Government Looks at On-Demand Computing in the Internet Cloud

Cloud computing tempts the public sector.

by / October 15, 2008

In the nearly 20 years I've been covering IT and government, the one constant truth has been the ongoing tension between what technology promises to deliver and what government can actually deliver. There's no better example than today's hottest IT trend: cloud computing.

Almost as soon as the model for on-demand computing in the Internet cloud was presented to the CIO community, analysts, vendors and the media (including this magazine) began forecasting a new dawn for government computing. No longer would tax dollars have to be spent on fat-client PCs, server farms in the basement of every agency and bloated software licenses. Instead, workers would compute at the flip of a switch and government would only pay for IT when it needed it. Meanwhile, CIOs would focus on IT strategy and alignment, not maintenance and networks. Over time, IT costs would drop, the public wouldn't be as disgruntled about taxes, and politicians would be a little happier with the revenue still sitting in the treasury at the end of the day.

Like so much to do with technology and government over the past 20 years, the reality of cloud computing isn't, well, quite so clear (OK, no more weather puns). As our story on the subject in this issue of Public CIO points out, cloud computing isn't just a cost control issue, nor is it a panacea to what ails IT in the public sector today. Instead, there are degrees of cloud computing that require knowledge about its capabilities and limitations before it can become a solution. Opportunities exist, but CIOs must weigh the tradeoffs before plunging ahead.

Hopefully our coverage will open a few doors to experimentation - after all, cloud computing at the fringes, using simple downloadable Google applications, for example, costs nothing. And as the article suggests, more government entities are implementing robust, in-the-cloud solutions that strip away the expensive ownership of so much hardware and software.

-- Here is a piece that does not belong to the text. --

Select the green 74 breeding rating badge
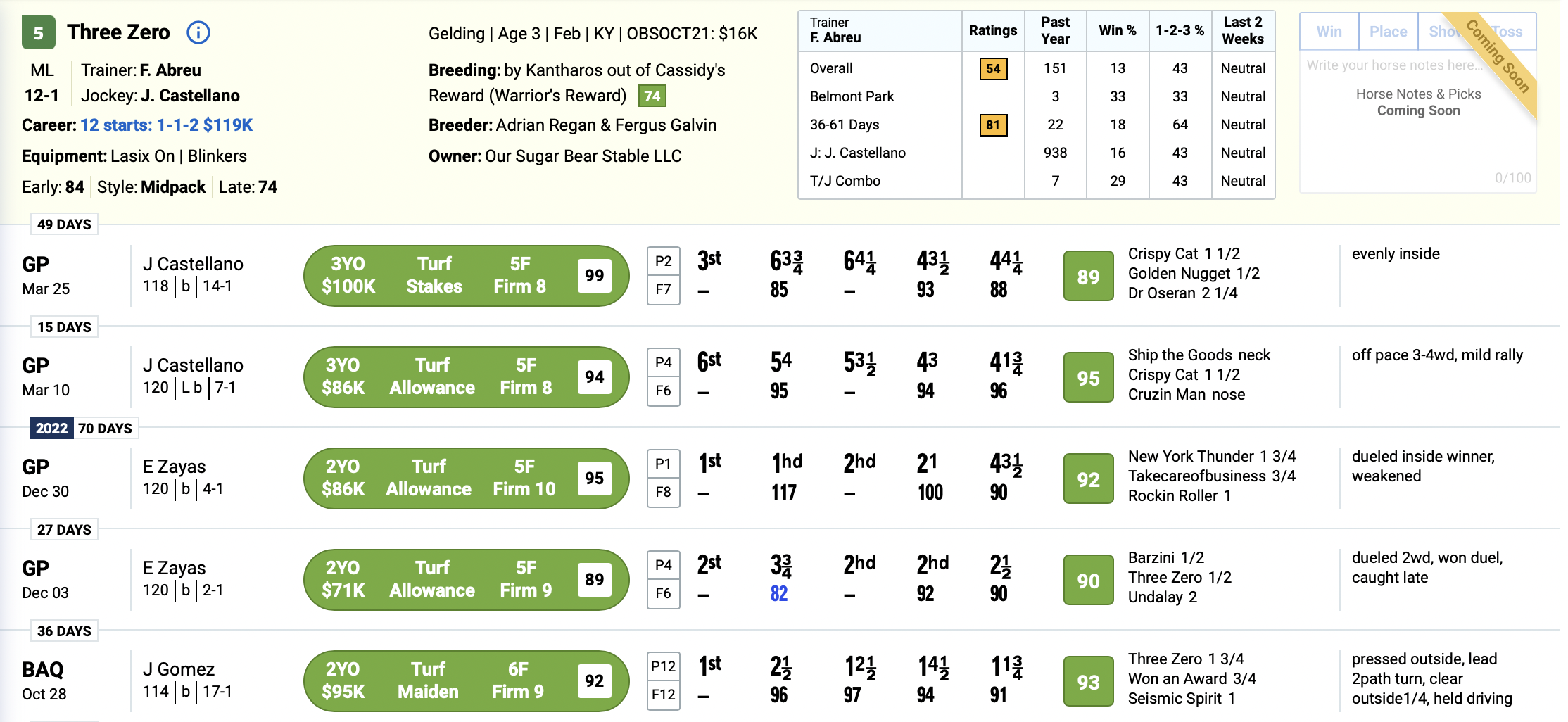The height and width of the screenshot is (722, 1568). [x=652, y=96]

Look to our Web site for more information as well. What we can't put into print, we can provide online, including a dialog on the concerns about security in the cloud with our resident IT security blogger and commentator Dan Lohrmann. In the end, however, the most valuable lesson learned from cloud computing and other technology trends isn't about how solutions are delivered, but what is delivered to citizens. That's what mattered 20 years ago, and it's what will still matter in another 20 years.